··· MATERIAL PROVIDED ···

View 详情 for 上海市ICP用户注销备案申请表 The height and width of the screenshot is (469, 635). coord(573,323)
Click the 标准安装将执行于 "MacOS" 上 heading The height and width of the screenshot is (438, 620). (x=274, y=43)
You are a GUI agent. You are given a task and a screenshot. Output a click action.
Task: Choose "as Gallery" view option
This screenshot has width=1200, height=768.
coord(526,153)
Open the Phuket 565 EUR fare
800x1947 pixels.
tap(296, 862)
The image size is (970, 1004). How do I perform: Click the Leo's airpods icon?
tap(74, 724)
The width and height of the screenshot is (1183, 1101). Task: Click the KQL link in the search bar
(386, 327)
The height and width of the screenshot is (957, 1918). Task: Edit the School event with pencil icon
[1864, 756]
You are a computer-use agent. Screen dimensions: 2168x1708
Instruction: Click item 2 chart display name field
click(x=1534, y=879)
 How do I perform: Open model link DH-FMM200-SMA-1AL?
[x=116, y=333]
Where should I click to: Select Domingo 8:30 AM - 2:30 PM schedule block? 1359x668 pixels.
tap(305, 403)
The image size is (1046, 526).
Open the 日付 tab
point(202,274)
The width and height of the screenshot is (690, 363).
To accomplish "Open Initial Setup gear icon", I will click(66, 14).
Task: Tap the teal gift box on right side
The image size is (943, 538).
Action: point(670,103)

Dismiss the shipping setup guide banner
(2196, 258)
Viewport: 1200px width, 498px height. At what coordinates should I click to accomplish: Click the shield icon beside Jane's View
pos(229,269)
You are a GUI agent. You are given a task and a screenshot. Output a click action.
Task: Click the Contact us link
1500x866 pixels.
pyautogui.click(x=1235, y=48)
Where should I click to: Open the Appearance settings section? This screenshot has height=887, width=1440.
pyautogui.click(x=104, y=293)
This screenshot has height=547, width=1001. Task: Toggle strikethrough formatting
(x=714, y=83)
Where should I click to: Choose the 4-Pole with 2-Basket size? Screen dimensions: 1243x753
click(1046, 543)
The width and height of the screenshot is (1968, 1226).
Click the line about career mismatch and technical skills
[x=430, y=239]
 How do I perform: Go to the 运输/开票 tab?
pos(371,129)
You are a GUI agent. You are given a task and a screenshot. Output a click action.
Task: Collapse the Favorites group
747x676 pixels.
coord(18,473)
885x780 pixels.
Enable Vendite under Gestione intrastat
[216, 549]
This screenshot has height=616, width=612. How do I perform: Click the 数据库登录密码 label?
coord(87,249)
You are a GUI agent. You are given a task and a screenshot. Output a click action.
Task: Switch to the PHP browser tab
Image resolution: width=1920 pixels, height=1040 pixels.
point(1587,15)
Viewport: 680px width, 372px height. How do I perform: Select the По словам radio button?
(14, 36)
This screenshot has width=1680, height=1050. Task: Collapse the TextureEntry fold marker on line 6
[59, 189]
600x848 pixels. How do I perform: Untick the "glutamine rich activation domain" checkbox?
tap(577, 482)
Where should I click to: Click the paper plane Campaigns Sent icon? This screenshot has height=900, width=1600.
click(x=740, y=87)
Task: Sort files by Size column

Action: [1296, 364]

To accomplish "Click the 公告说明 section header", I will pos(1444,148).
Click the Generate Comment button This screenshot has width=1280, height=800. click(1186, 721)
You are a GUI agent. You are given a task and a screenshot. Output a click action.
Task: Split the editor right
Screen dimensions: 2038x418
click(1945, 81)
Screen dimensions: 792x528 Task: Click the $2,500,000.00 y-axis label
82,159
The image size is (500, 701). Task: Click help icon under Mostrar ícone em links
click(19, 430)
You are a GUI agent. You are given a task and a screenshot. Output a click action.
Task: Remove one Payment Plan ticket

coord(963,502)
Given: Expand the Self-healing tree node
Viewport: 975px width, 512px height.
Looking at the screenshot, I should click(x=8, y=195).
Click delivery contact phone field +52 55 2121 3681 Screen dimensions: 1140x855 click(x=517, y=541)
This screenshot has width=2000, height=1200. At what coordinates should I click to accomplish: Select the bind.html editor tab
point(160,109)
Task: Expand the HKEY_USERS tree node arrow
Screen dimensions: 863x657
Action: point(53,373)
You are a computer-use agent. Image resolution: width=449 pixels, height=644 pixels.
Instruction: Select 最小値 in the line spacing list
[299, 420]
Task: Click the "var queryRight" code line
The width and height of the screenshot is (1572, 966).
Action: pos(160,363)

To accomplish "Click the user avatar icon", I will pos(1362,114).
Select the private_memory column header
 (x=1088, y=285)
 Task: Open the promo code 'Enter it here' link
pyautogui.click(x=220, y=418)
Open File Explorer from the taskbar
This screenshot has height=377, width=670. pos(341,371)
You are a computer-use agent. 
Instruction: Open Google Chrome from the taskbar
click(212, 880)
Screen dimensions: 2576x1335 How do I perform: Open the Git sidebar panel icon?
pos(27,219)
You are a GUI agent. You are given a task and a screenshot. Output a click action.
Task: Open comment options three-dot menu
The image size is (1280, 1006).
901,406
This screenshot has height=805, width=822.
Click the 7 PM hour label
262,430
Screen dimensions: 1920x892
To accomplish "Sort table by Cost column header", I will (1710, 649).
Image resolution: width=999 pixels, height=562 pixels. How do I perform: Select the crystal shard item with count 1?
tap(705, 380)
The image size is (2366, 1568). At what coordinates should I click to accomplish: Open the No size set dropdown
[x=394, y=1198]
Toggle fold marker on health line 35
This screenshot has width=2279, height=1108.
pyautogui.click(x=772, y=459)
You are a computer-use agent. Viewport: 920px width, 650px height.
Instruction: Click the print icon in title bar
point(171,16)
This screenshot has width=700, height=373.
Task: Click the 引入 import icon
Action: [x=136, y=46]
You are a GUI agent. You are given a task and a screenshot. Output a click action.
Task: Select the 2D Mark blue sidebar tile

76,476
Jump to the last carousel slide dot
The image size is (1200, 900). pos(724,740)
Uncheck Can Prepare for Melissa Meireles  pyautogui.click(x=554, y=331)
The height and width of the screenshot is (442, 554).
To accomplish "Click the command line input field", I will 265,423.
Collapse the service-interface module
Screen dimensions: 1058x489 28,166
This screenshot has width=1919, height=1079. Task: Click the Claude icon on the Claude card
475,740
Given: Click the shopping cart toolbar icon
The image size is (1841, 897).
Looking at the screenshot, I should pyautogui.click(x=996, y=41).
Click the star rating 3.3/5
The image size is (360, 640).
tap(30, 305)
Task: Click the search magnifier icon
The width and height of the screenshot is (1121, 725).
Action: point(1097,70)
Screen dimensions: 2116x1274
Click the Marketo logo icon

···

EXERCISE PROMPT: Rewrite all the items above, substituting "magnifying glass" for "magnifier" and keeping every other part the same.

EXERCISE RESPONSE:
View 详情 for 上海市ICP用户注销备案申请表 The height and width of the screenshot is (469, 635). coord(573,323)
Click the 标准安装将执行于 "MacOS" 上 heading The height and width of the screenshot is (438, 620). (x=274, y=43)
You are a GUI agent. You are given a task and a screenshot. Output a click action.
Task: Choose "as Gallery" view option
This screenshot has width=1200, height=768.
coord(526,153)
Open the Phuket 565 EUR fare
800x1947 pixels.
tap(296, 862)
The image size is (970, 1004). How do I perform: Click the Leo's airpods icon?
tap(74, 724)
The width and height of the screenshot is (1183, 1101). Task: Click the KQL link in the search bar
(386, 327)
The height and width of the screenshot is (957, 1918). Task: Edit the School event with pencil icon
[1864, 756]
You are a computer-use agent. Screen dimensions: 2168x1708
Instruction: Click item 2 chart display name field
click(x=1534, y=879)
 How do I perform: Open model link DH-FMM200-SMA-1AL?
[x=116, y=333]
Where should I click to: Select Domingo 8:30 AM - 2:30 PM schedule block? 1359x668 pixels.
tap(305, 403)
The image size is (1046, 526).
Open the 日付 tab
point(202,274)
The width and height of the screenshot is (690, 363).
To accomplish "Open Initial Setup gear icon", I will click(66, 14).
Task: Tap the teal gift box on right side
The image size is (943, 538).
Action: point(670,103)

Dismiss the shipping setup guide banner
(2196, 258)
Viewport: 1200px width, 498px height. At what coordinates should I click to accomplish: Click the shield icon beside Jane's View
pos(229,269)
You are a GUI agent. You are given a task and a screenshot. Output a click action.
Task: Click the Contact us link
1500x866 pixels.
pyautogui.click(x=1235, y=48)
Where should I click to: Open the Appearance settings section? This screenshot has height=887, width=1440.
pyautogui.click(x=104, y=293)
This screenshot has height=547, width=1001. Task: Toggle strikethrough formatting
(x=714, y=83)
Where should I click to: Choose the 4-Pole with 2-Basket size? Screen dimensions: 1243x753
click(1046, 543)
The width and height of the screenshot is (1968, 1226).
Click the line about career mismatch and technical skills
[x=430, y=239]
 How do I perform: Go to the 运输/开票 tab?
pos(371,129)
You are a GUI agent. You are given a task and a screenshot. Output a click action.
Task: Collapse the Favorites group
747x676 pixels.
coord(18,473)
885x780 pixels.
Enable Vendite under Gestione intrastat
[216, 549]
This screenshot has height=616, width=612. How do I perform: Click the 数据库登录密码 label?
coord(87,249)
You are a GUI agent. You are given a task and a screenshot. Output a click action.
Task: Switch to the PHP browser tab
Image resolution: width=1920 pixels, height=1040 pixels.
point(1587,15)
Viewport: 680px width, 372px height. How do I perform: Select the По словам radio button?
(14, 36)
This screenshot has width=1680, height=1050. Task: Collapse the TextureEntry fold marker on line 6
[59, 189]
600x848 pixels. How do I perform: Untick the "glutamine rich activation domain" checkbox?
tap(577, 482)
Where should I click to: Click the paper plane Campaigns Sent icon? This screenshot has height=900, width=1600.
click(x=740, y=87)
Task: Sort files by Size column

Action: [1296, 364]

To accomplish "Click the 公告说明 section header", I will pos(1444,148).
Click the Generate Comment button This screenshot has width=1280, height=800. click(1186, 721)
You are a GUI agent. You are given a task and a screenshot. Output a click action.
Task: Split the editor right
Screen dimensions: 2038x418
click(1945, 81)
Screen dimensions: 792x528 Task: Click the $2,500,000.00 y-axis label
82,159
The image size is (500, 701). Task: Click help icon under Mostrar ícone em links
click(19, 430)
You are a GUI agent. You are given a task and a screenshot. Output a click action.
Task: Remove one Payment Plan ticket

coord(963,502)
Given: Expand the Self-healing tree node
Viewport: 975px width, 512px height.
Looking at the screenshot, I should click(x=8, y=195).
Click delivery contact phone field +52 55 2121 3681 Screen dimensions: 1140x855 click(x=517, y=541)
This screenshot has width=2000, height=1200. At what coordinates should I click to accomplish: Select the bind.html editor tab
point(160,109)
Task: Expand the HKEY_USERS tree node arrow
Screen dimensions: 863x657
Action: point(53,373)
You are a computer-use agent. Image resolution: width=449 pixels, height=644 pixels.
Instruction: Select 最小値 in the line spacing list
[299, 420]
Task: Click the "var queryRight" code line
The width and height of the screenshot is (1572, 966).
Action: pos(160,363)

To accomplish "Click the user avatar icon", I will pos(1362,114).
Select the private_memory column header
 (x=1088, y=285)
 Task: Open the promo code 'Enter it here' link
pyautogui.click(x=220, y=418)
Open File Explorer from the taskbar
This screenshot has height=377, width=670. pos(341,371)
You are a computer-use agent. 
Instruction: Open Google Chrome from the taskbar
click(212, 880)
Screen dimensions: 2576x1335 How do I perform: Open the Git sidebar panel icon?
pos(27,219)
You are a GUI agent. You are given a task and a screenshot. Output a click action.
Task: Open comment options three-dot menu
The image size is (1280, 1006).
901,406
This screenshot has height=805, width=822.
Click the 7 PM hour label
262,430
Screen dimensions: 1920x892
To accomplish "Sort table by Cost column header", I will (1710, 649).
Image resolution: width=999 pixels, height=562 pixels. How do I perform: Select the crystal shard item with count 1?
tap(705, 380)
The image size is (2366, 1568). At what coordinates should I click to accomplish: Open the No size set dropdown
[x=394, y=1198]
Toggle fold marker on health line 35
This screenshot has width=2279, height=1108.
pyautogui.click(x=772, y=459)
You are a computer-use agent. Viewport: 920px width, 650px height.
Instruction: Click the print icon in title bar
point(171,16)
This screenshot has width=700, height=373.
Task: Click the 引入 import icon
Action: [x=136, y=46]
You are a GUI agent. You are given a task and a screenshot. Output a click action.
Task: Select the 2D Mark blue sidebar tile

76,476
Jump to the last carousel slide dot
The image size is (1200, 900). pos(724,740)
Uncheck Can Prepare for Melissa Meireles  pyautogui.click(x=554, y=331)
The height and width of the screenshot is (442, 554).
To accomplish "Click the command line input field", I will 265,423.
Collapse the service-interface module
Screen dimensions: 1058x489 28,166
This screenshot has width=1919, height=1079. Task: Click the Claude icon on the Claude card
475,740
Given: Click the shopping cart toolbar icon
The image size is (1841, 897).
Looking at the screenshot, I should pyautogui.click(x=996, y=41).
Click the star rating 3.3/5
The image size is (360, 640).
tap(30, 305)
Task: Click the search magnifying glass icon
The width and height of the screenshot is (1121, 725).
Action: point(1097,70)
Screen dimensions: 2116x1274
Click the Marketo logo icon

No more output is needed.